Doesn’t this kind of attitude just encourage companies to greenwash? After all, if a company can get all the green kudos it needs for doing the bare amount of greening it can get away with — and knows it’ll receive only blogger backlash for actually daring to put dollars towards going greener — what incentive is there for companies to NOT greenwash? Why would any company up its post-consumer recycled content when faced with this kind of “green” consumer market?

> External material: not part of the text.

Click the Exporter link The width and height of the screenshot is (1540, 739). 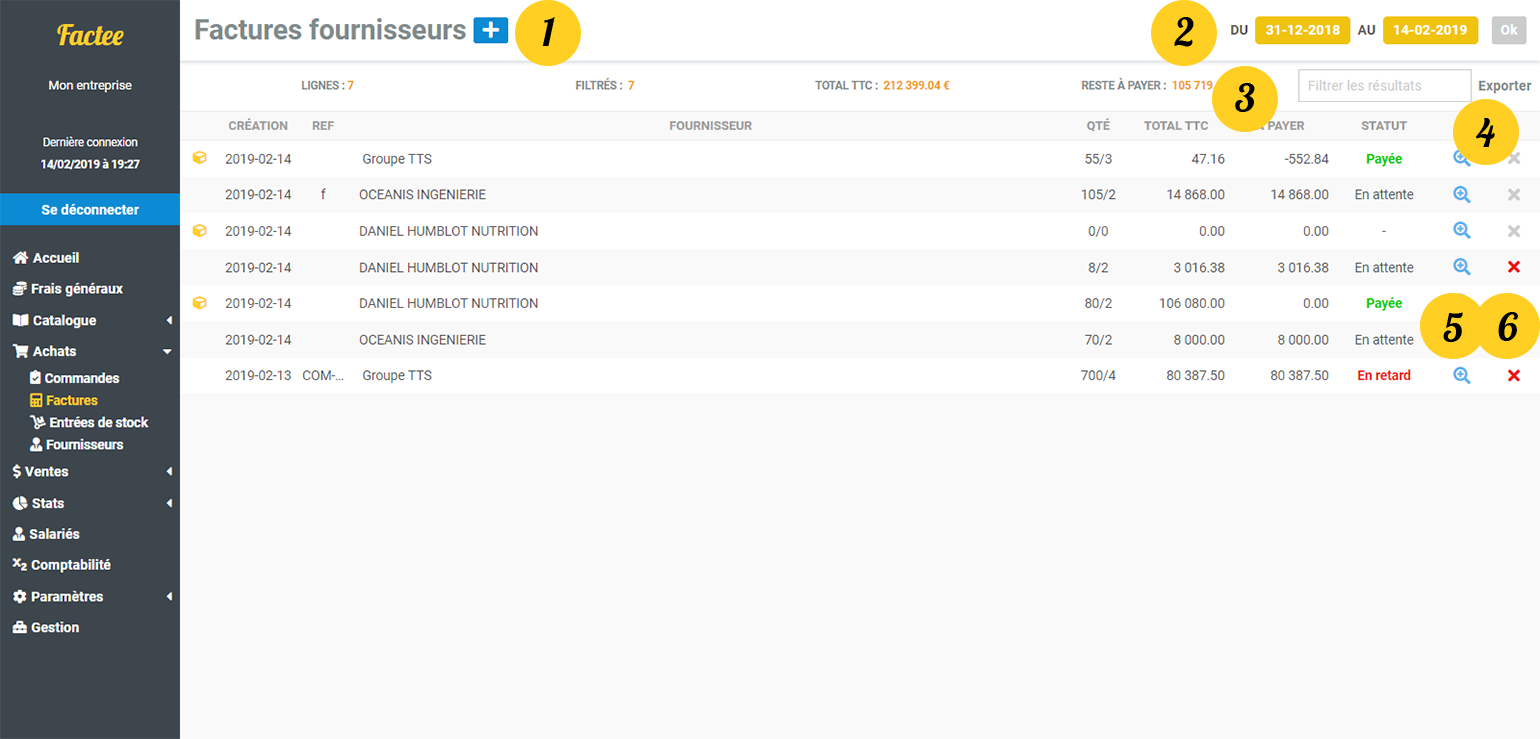tap(1505, 85)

I did like Chris suggestion about getting supplies used whenever possible to save money and the planet — yet notebooks and pens tend to fill up and run out and must be bought new. And as Beth Terry at Fake Plastic Fish pointed out to me over email, vinyl folders, even if gotten used, are no one’s friend especially if you have kids of the age where everything goes straight into their mouths.  Says Beth:

While I normally advocate reducing the amount of new stuff we buy, I would much rather buy a new binder made from recycled cardboard that comes with reusable metal rings (so that only the covers need to be replaced if they wear out) than a used PVC-covered binder that could be offgasing phthalates or leaching lead. If we don’t support companies producing healthier products, we’ll always be stuck with the same old plastic crap we’ve always had.

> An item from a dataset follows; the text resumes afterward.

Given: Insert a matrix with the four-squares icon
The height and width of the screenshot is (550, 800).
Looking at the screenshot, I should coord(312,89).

And in fact, Sustainable Group’s products encourage reducing and reusing — much more than the conventional crap. Beth asked Sustainable Group how its binders were different from other binders like the one she has from NakedBinder. Says Beth: “They explained how Sustainable Group’s are actually better because the metal rings can be ureused over and over again. Awesome.”

Yet even when it comes to buying new stuff, it seems Chris is happy to encourage people to buy the conventional cheapo stuff, encouraging people NOT to buy eco-goods but instead “simply buy an extra stack of notebooks and pencils, and send them along to your child’s homeroom teacher” to be distributed to kids in need.

Is anyone else bothered by this “You paid extra for green supplies? Then you don’t care about poor kids!” sort of reductive argument? So now somehow Wal-Mart and other big box stores with their dirt-cheap conventional goods are champions of the poor and the environment because they’ve successfully managed to cut business costs by pillaging the environment?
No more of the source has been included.